## WHAT YOU SHOULD DO
Start to finish, reproduce the records below with nothing missing.

Collected data entries:

__________

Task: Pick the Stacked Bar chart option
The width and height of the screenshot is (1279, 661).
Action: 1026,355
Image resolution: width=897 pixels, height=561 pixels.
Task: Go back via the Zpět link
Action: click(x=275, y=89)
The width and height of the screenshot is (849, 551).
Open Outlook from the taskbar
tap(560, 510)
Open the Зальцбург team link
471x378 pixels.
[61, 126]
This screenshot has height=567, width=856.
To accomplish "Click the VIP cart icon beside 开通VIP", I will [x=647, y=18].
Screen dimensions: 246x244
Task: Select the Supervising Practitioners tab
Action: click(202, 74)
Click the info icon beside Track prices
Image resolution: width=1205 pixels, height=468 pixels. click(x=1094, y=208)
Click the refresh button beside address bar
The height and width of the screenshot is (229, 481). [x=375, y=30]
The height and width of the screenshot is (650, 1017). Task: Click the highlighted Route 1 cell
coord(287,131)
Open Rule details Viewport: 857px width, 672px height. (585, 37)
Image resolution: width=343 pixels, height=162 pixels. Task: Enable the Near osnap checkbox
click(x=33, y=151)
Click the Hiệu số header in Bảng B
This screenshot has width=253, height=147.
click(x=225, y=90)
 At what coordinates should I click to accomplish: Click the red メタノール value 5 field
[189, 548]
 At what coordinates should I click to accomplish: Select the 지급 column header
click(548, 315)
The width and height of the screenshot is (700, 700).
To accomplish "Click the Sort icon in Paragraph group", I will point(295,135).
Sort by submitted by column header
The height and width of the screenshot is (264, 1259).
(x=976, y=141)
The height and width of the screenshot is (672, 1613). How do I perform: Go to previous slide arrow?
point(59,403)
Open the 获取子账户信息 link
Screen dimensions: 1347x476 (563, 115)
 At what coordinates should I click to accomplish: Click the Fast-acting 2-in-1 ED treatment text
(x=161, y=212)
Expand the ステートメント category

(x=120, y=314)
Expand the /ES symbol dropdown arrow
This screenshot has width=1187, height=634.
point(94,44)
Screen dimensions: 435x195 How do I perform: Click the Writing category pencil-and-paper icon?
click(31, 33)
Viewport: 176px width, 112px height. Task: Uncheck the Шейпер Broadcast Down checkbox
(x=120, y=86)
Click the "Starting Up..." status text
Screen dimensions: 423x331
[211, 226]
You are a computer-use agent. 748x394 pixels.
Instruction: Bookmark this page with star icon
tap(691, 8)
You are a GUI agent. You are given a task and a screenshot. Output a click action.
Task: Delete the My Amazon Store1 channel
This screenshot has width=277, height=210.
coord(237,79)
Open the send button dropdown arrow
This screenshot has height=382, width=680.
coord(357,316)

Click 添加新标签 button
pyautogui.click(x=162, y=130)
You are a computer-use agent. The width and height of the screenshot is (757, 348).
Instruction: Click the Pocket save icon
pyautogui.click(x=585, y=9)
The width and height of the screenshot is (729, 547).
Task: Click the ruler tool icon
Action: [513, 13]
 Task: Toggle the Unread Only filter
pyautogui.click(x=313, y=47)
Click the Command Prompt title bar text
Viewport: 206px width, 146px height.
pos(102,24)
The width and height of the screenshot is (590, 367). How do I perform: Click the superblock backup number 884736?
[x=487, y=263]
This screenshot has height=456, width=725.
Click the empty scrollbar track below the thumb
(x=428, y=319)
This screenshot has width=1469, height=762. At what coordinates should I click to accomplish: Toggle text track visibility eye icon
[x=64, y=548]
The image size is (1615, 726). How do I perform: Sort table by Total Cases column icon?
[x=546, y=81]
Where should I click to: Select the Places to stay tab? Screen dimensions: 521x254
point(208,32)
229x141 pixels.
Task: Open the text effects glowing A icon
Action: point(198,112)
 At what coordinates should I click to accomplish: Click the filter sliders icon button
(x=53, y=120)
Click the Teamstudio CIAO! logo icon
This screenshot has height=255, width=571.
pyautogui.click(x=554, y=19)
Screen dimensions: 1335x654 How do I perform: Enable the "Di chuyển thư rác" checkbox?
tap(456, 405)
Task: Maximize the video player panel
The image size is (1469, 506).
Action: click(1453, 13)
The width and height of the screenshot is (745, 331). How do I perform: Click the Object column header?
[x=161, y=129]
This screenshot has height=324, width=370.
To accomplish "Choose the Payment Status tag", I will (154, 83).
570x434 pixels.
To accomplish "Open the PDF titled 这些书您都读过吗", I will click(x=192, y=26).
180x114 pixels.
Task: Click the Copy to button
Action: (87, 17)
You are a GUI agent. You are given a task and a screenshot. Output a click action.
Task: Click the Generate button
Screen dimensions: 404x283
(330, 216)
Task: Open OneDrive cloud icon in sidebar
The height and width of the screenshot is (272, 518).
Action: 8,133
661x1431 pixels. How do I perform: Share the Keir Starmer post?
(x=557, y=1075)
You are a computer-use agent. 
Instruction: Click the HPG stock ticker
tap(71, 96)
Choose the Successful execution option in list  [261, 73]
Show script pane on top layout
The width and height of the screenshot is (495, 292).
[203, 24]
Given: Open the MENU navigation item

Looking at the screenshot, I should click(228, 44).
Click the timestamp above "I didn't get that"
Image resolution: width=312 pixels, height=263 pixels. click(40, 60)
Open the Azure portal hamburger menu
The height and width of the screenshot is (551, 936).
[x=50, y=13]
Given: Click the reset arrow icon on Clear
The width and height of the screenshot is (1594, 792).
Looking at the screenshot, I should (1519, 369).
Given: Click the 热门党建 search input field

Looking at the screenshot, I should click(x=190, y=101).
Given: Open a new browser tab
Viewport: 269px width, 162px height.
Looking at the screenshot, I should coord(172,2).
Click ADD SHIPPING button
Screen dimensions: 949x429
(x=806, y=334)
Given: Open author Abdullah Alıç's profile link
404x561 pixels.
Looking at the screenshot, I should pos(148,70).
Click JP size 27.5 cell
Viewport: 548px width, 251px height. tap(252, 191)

__________

## RESULT
Task: Pick the Stacked Bar chart option
The width and height of the screenshot is (1279, 661).
Action: 1026,355
Image resolution: width=897 pixels, height=561 pixels.
Task: Go back via the Zpět link
Action: click(x=275, y=89)
The width and height of the screenshot is (849, 551).
Open Outlook from the taskbar
tap(560, 510)
Open the Зальцбург team link
471x378 pixels.
[61, 126]
This screenshot has height=567, width=856.
To accomplish "Click the VIP cart icon beside 开通VIP", I will [x=647, y=18].
Screen dimensions: 246x244
Task: Select the Supervising Practitioners tab
Action: click(202, 74)
Click the info icon beside Track prices
Image resolution: width=1205 pixels, height=468 pixels. click(x=1094, y=208)
Click the refresh button beside address bar
The height and width of the screenshot is (229, 481). [x=375, y=30]
The height and width of the screenshot is (650, 1017). Task: Click the highlighted Route 1 cell
coord(287,131)
Open Rule details Viewport: 857px width, 672px height. (585, 37)
Image resolution: width=343 pixels, height=162 pixels. Task: Enable the Near osnap checkbox
click(x=33, y=151)
Click the Hiệu số header in Bảng B
This screenshot has width=253, height=147.
click(x=225, y=90)
 At what coordinates should I click to accomplish: Click the red メタノール value 5 field
[189, 548]
 At what coordinates should I click to accomplish: Select the 지급 column header
click(548, 315)
The width and height of the screenshot is (700, 700).
To accomplish "Click the Sort icon in Paragraph group", I will point(295,135).
Sort by submitted by column header
The height and width of the screenshot is (264, 1259).
(x=976, y=141)
The height and width of the screenshot is (672, 1613). How do I perform: Go to previous slide arrow?
point(59,403)
Open the 获取子账户信息 link
Screen dimensions: 1347x476 (563, 115)
 At what coordinates should I click to accomplish: Click the Fast-acting 2-in-1 ED treatment text
(x=161, y=212)
Expand the ステートメント category

(x=120, y=314)
Expand the /ES symbol dropdown arrow
This screenshot has width=1187, height=634.
point(94,44)
Screen dimensions: 435x195 How do I perform: Click the Writing category pencil-and-paper icon?
click(31, 33)
Viewport: 176px width, 112px height. Task: Uncheck the Шейпер Broadcast Down checkbox
(x=120, y=86)
Click the "Starting Up..." status text
Screen dimensions: 423x331
[211, 226]
You are a computer-use agent. 748x394 pixels.
Instruction: Bookmark this page with star icon
tap(691, 8)
You are a GUI agent. You are given a task and a screenshot. Output a click action.
Task: Delete the My Amazon Store1 channel
This screenshot has width=277, height=210.
coord(237,79)
Open the send button dropdown arrow
This screenshot has height=382, width=680.
coord(357,316)

Click 添加新标签 button
pyautogui.click(x=162, y=130)
You are a computer-use agent. The width and height of the screenshot is (757, 348).
Instruction: Click the Pocket save icon
pyautogui.click(x=585, y=9)
The width and height of the screenshot is (729, 547).
Task: Click the ruler tool icon
Action: [513, 13]
 Task: Toggle the Unread Only filter
pyautogui.click(x=313, y=47)
Click the Command Prompt title bar text
Viewport: 206px width, 146px height.
pos(102,24)
The width and height of the screenshot is (590, 367). How do I perform: Click the superblock backup number 884736?
[x=487, y=263]
This screenshot has height=456, width=725.
Click the empty scrollbar track below the thumb
(x=428, y=319)
This screenshot has width=1469, height=762. At what coordinates should I click to accomplish: Toggle text track visibility eye icon
[x=64, y=548]
The image size is (1615, 726). How do I perform: Sort table by Total Cases column icon?
[x=546, y=81]
Where should I click to: Select the Places to stay tab? Screen dimensions: 521x254
point(208,32)
229x141 pixels.
Task: Open the text effects glowing A icon
Action: point(198,112)
 At what coordinates should I click to accomplish: Click the filter sliders icon button
(x=53, y=120)
Click the Teamstudio CIAO! logo icon
This screenshot has height=255, width=571.
pyautogui.click(x=554, y=19)
Screen dimensions: 1335x654 How do I perform: Enable the "Di chuyển thư rác" checkbox?
tap(456, 405)
Task: Maximize the video player panel
The image size is (1469, 506).
Action: click(1453, 13)
The width and height of the screenshot is (745, 331). How do I perform: Click the Object column header?
[x=161, y=129]
This screenshot has height=324, width=370.
To accomplish "Choose the Payment Status tag", I will (154, 83).
570x434 pixels.
To accomplish "Open the PDF titled 这些书您都读过吗", I will click(x=192, y=26).
180x114 pixels.
Task: Click the Copy to button
Action: (87, 17)
You are a GUI agent. You are given a task and a screenshot. Output a click action.
Task: Click the Generate button
Screen dimensions: 404x283
(330, 216)
Task: Open OneDrive cloud icon in sidebar
The height and width of the screenshot is (272, 518).
Action: 8,133
661x1431 pixels. How do I perform: Share the Keir Starmer post?
(x=557, y=1075)
You are a computer-use agent. 
Instruction: Click the HPG stock ticker
tap(71, 96)
Choose the Successful execution option in list  [261, 73]
Show script pane on top layout
The width and height of the screenshot is (495, 292).
[203, 24]
Given: Open the MENU navigation item

Looking at the screenshot, I should click(228, 44).
Click the timestamp above "I didn't get that"
Image resolution: width=312 pixels, height=263 pixels. click(40, 60)
Open the Azure portal hamburger menu
The height and width of the screenshot is (551, 936).
[x=50, y=13]
Given: Click the reset arrow icon on Clear
The width and height of the screenshot is (1594, 792).
Looking at the screenshot, I should (1519, 369).
Given: Click the 热门党建 search input field

Looking at the screenshot, I should click(x=190, y=101).
Given: Open a new browser tab
Viewport: 269px width, 162px height.
Looking at the screenshot, I should coord(172,2).
Click ADD SHIPPING button
Screen dimensions: 949x429
(x=806, y=334)
Given: Open author Abdullah Alıç's profile link
404x561 pixels.
Looking at the screenshot, I should pos(148,70).
Click JP size 27.5 cell
Viewport: 548px width, 251px height. tap(252, 191)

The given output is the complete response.